Li–Fraumeni Syndrome

  Li–Fraumeni syndrome (LFS) is an autosomal dominant condition caused by mutations in the TP53 gene that is characterized by a significantly increased risk for the development of breast cancer (potentially with very early onset), leukemia, bone and soft-tissue sarcomas, and brain tumors. Adrenocortical carcinoma and choroid plexus tumors are considered highly suggestive of LFS (27).

      Genetics—The TP53 gene is located at 17p13.1 and is involved in cell cycle regulation including inducing apoptosis or cell cycle arrest. Germline mutations in this gene result in LFS; however, somatic loss of p53 protein expression is almost universal in human cancer development regardless of the presence or absence of an underlying hereditary cancer syndrome (28).

In addition to these high-risk breast cancer syndromes, there are multiple known moderate-risk genes for which clinical genetic testing is also available. Of the known moderate-risk genes, only a portion currently have medical management guidelines published. The National Comprehensive Cancer Network (NCCN) currently recommends that carriers of mutations in various genes, including but not limited to the ATM, CHEK2, PALB2, and STK11 genes, undergo increased breast cancer surveillance by annual mammography and breast MRI (21). Additionally, consideration could be given to risk-reducing bilateral mastectomy for PALB2 mutation carriers but is not currently recommended for ATM, CHEK2, or STK11 mutation carriers as they are understood to have lower breast cancer risks (22). Risk-reducing oophorectomy is currently recommended for BRIP1, RAD51C, and RAD51D mutation carriers in addition to BRCA mutation carriers (22). Other moderate-risk genes have been identified for which there is clinical genetic testing available. For some of these genes, increased surveillance is recommended and for others the medical management recommendations for carriers are still based on the known family history.

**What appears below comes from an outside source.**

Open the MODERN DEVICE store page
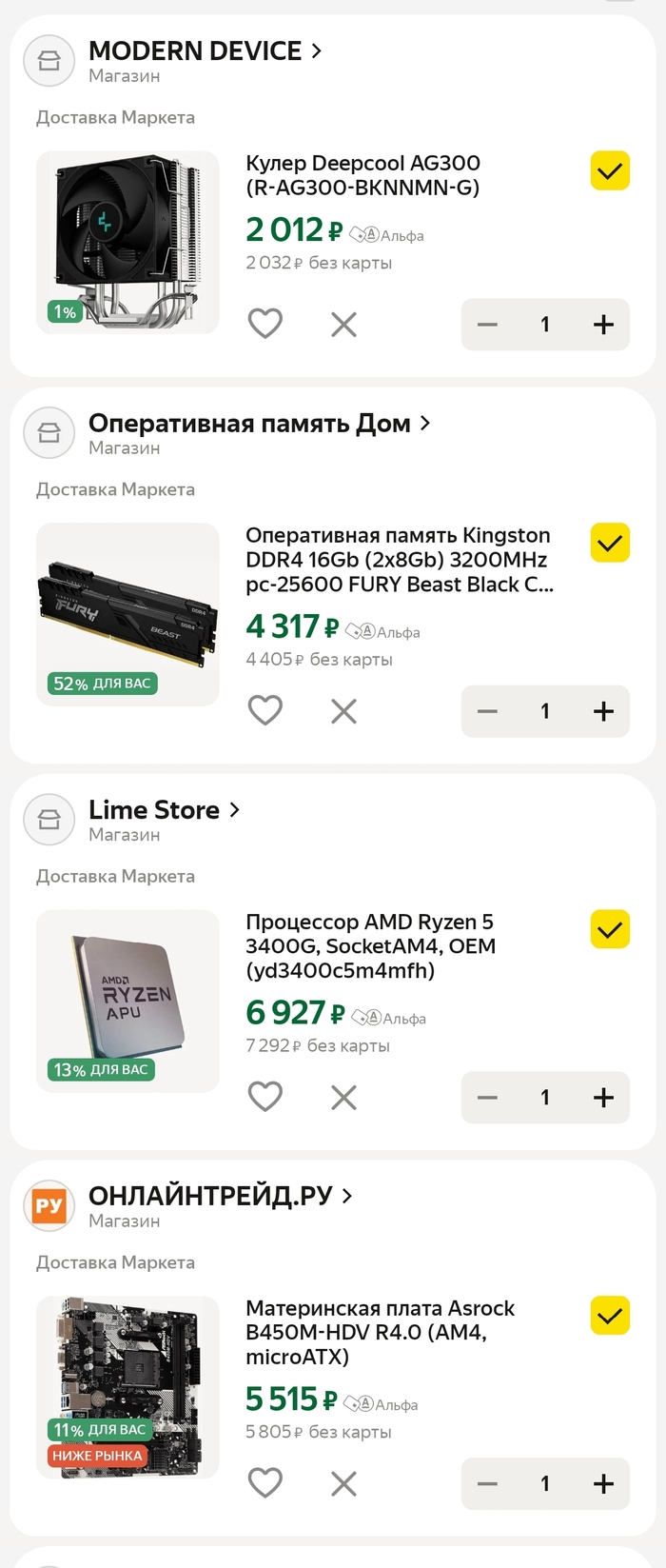coord(198,50)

  Genetic counseling is recommended for all patients considering and undergoing genetic testing. The 2003 American Society of Clinical Oncology (ASCO) policy statement “strongly recommend(s) that genetic testing be done only in the setting of pre- and posttest counseling, which should include discussion of possible risks and benefits of cancer early detection and prevention modalities” (29). Therefore, referral for genetic counseling is critical in advance of testing to ensure the most appropriate testing is ordered and that full informed consent is obtained from the patient.

      Patients who have completed genetic testing, with or without the benefit of pretest genetic counseling, and are found to carry a mutation in a cancer susceptibility gene should be provided in-depth posttest genetic counseling to discuss the implications of the mutation for their own medical management and to identify at-risk family members.

      Posttest genetic counseling is of benefit to all patients undergoing testing to ensure accurate interpretation of results.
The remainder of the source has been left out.